Article

Perceptions and beliefs about the role of physical activity and nutrition on brain health in older adults.

Department of Exercise Science, Arnold School of Public Health, University of South Carolina, 921 Assembly Street, PHRC 3rd Floor, Columbia, SC 29208, USA.
The Gerontologist (Impact Factor: 2.48). 06/2009; 49 Suppl 1:S61-71. DOI: 10.1093/geront/gnp078
Source: PubMed

ABSTRACT To examine older adults' perceptions of the link between physical activity (PA) and nutrition to the maintenance of cognitive health.
Forty-two focus groups (FGs) were conducted with 396 ethnically diverse (White, African American, American Indian, Chinese, Vietnamese, and Hispanic) community-dwelling older adults. FGs were audio recorded, transcribed verbatim, and coded using a constant comparison method. Responses pertaining to PA and nutrition were analyzed.

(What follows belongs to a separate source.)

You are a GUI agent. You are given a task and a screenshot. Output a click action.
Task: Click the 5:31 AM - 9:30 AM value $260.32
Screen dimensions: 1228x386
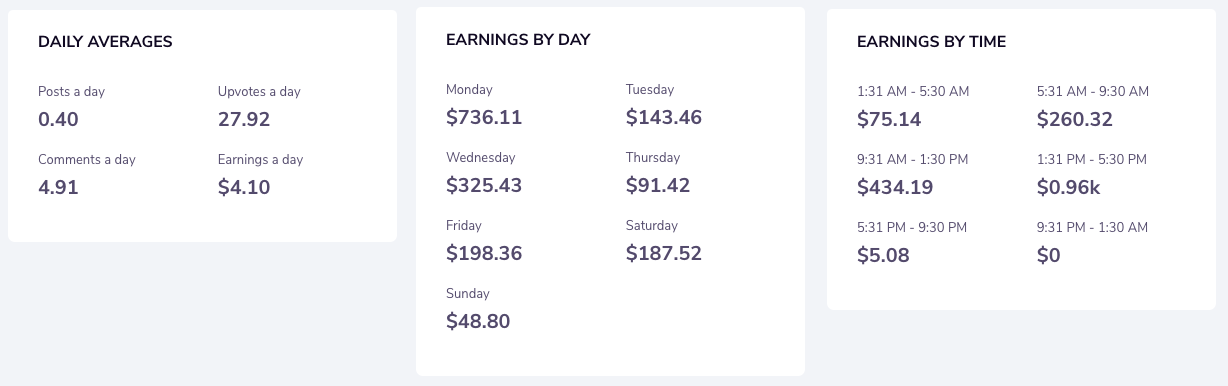[1075, 120]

Participants noted a positive link between both PA and dietary practices and brain health, although some participants voiced skepticism regarding diet. Walking was most frequently cited as a recommended PA, but participants did not know the recommended frequency, duration, and intensity. Limiting portion sizes; preparing foods in healthier ways; eating more fish, fruits, vegetables, low-fat foods, and chicken; and eating less red meat and chicken with the skin were associated with brain health. Multiple dietary supplements were also discussed. More racial/ethnic differences were noted for PA than for diet.

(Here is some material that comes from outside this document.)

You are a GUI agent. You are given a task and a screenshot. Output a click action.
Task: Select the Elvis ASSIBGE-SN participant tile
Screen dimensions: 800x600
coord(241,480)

Interventions and media campaigns may benefit from explicitly linking PA and dietary habits with brain health and helping older adults understand that cardiovascular risk factors are also dementia risk factors. Emphasizing the total diet (vs. specific nutrients) and providing clear messages regarding the frequency, duration, and intensity of recommended PA would also be useful.